As discouraging news about the COVID-19 pandemic continued to capture headlines, traffic to stores on Super Saturday — the last Saturday before Christmas Day — was up 19.4% compared to last year but down 26.3% compared to 2019, according to research from retail analytics platform Sensormatic Solutions.
By contrast, Black Friday traffic declined 28.3% compared to 2019, but was up 47.5% compared to 2020, the firm found. Typically, Super Saturday ranks second to Black Friday in the holiday shopping season, according to Sensormatic's report, released Monday.
Reports of rising COVID-19 cases "had a significant effect" on Super Saturday traffic, according to footfall analytics firm Placer.ai. Visits declined at many retailers, including mass merchants, department stores and off-pricers, and the gaps were bigger than those seen on Black Friday, the firm said.
Despite inflation worries and the ongoing pandemic, consumers have been mostly upbeat, sending retail sales up strongly in the past three months.
Widely available vaccinations in the U.S. and low unemployment numbers have mitigated those concerns, giving retailers hope for a robust holiday season. Federal Reserve Chair Jerome Powell last week predicted "personal consumption expenditures to be pretty strong in the fourth quarter," noting that "fundamentally ... the consumer is really healthy."
Consumer confidence also rose in December, "following a very modest gain in November," the Conference Board reported on Wednesday. But Powell, the Conference Board and some analysts also warned that the pandemic poses a risk to the outlook.
According to the CDC, the U.S. recently surpassed 50 million COVID-19 cases and 800,000 deaths from COVID-19, with cases overwhelming many hospital intensive care units. The omicron variant, which first made headlines over Thanksgiving weekend, is now the dominant variant in the U.S., at 73% of cases, the CDC said. The public health agency this week also warned that holiday activities could accelerate the increases.

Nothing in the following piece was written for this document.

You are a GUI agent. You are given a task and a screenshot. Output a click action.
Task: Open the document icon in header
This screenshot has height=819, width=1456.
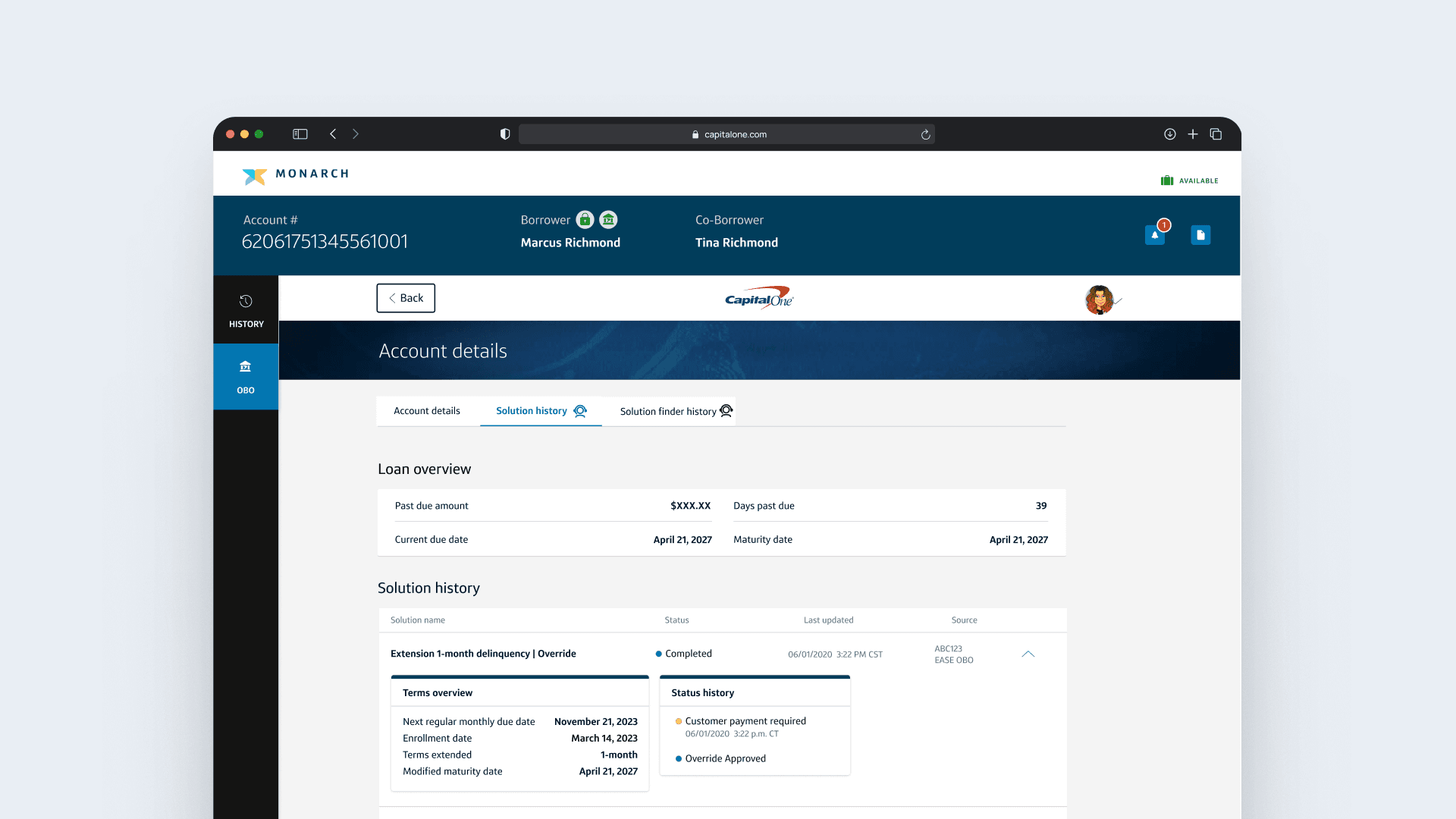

"Looking ahead to 2022, both confidence and consumer spending will continue to face headwinds from rising prices and an expected winter surge of the pandemic," Lynn Franco, senior director of economic indicators at The Conference Board, said in a statement.
Holiday shopping got a strong start at most retailers, "with momentum either continuing or even accelerating from October into November as inventories flowed in," MKM Partners analysts led by Roxanne Meyer said in emailed comments Tuesday. Consumers' awareness of supply chain issues likely led many to buy early, which could also spell trouble for some retailers as the holidays wind down, those analysts said.
And the omicron variant's spread "has the potential to deter last-minute shoppers," they also said. That could lead to a surge in gift card sales, which won't be recorded at retailers until they're cashed in, according to the MKM report.